Series of earthquakes shakes Spain’s Granada province
Around a dozen tremors with magnitudes of 2.9 to 4.3 were felt in the capital and metropolitan area
A series of earthquakes shook Granada province, in southern Spain, on Tuesday night.
The first two were felt at 9.36pm in Santa Fe and in Chauchina, near the city of Granada, with registered magnitudes of 4.3 and 4.1 on the Richter scale, according to provisional estimates by the National Geographic Institute (IGN).
According to the IGN, a total of around 10 quakes with magnitudes above 2.9 were felt clearly between 9.36pm and 10.18pm in the city of Granada and its metropolitan area, which is home to around half a million people.
Many families fled their homes despite the overnight coronavirus curfew and sought shelter outdoors. “There’s no damage, but we’re scared,” said Granada Mayor Luis Salvador in statements to the Cadena SER radio network. “Since December we’ve had more than 170 quakes. We’ve been told it’s better to have many magnitude 4 earthquakes than one magnitude 8. We’ve been told that this way, the fault gets weaker and prevents a bigger one.”
Andalusia’s emergency number 112 received more than 300 calls from various parts of Granada, and even some from the provinces of Jaén and Málaga.
There is more fear of earthquakes right now than of CovidMar Salas, Santa Fe resident
The Tuesday tremors come on top of a series of quakes to have recently hit the Granada area. There have been over 100 in the last 10 days, the most powerful of which took place last Saturday, when a magnitude 4.4 quake was felt in Santa Fe, just a few kilometers from the city of Granada, causing some damage to homes and other buildings.
“There is more fear of earthquakes right now than of Covid,” said Mar Salas, 35, a resident of Santa Fe who said she went out on the street on Tuesday when she felt the second quake. “We live on the second floor and nothing fell inside our house, but in our company warehouse, part of the office ceiling has collapsed on top of the computers.”
There have been 281 earthquakes in the area since December, out of which eight were magnitude 3.0 or above.
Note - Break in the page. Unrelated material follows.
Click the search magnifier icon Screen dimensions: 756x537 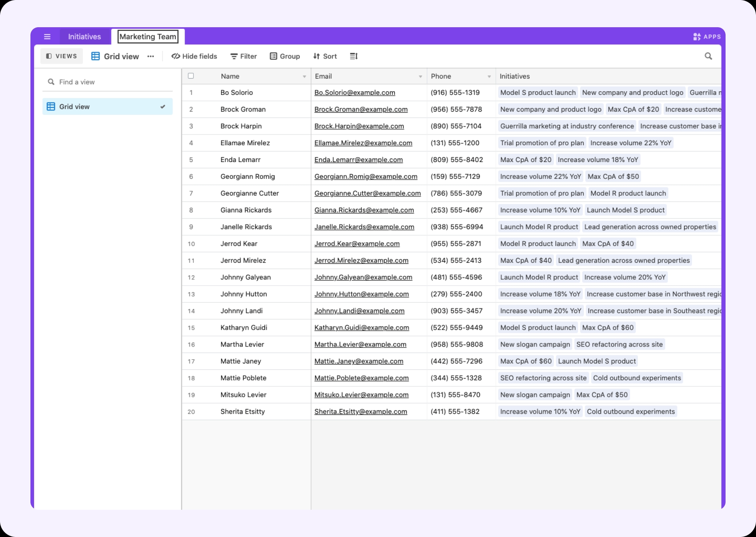point(708,56)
Experts are blaming the recent seismic activity on the constant approximation, by four to five millimeters each year, of the Eurasian Plate and the African Plate.
These kinds of movements of the Earth are felt when fault activity creates a domino effect and triggers activity in other nearby faults, explained Jesús Galindo-Zaldívar, a researcher at Granada University.
The constant plate movement has no seismic effect on the surface, but it accumulates energy that periodically gets freed in the form of earthquakes, he said. “On the surface, the places move slowly and continuously, while deep down the movement is not continuous and sometimes creates sudden movements which are the quakes we are seeing now.”
English version by Susana Urra.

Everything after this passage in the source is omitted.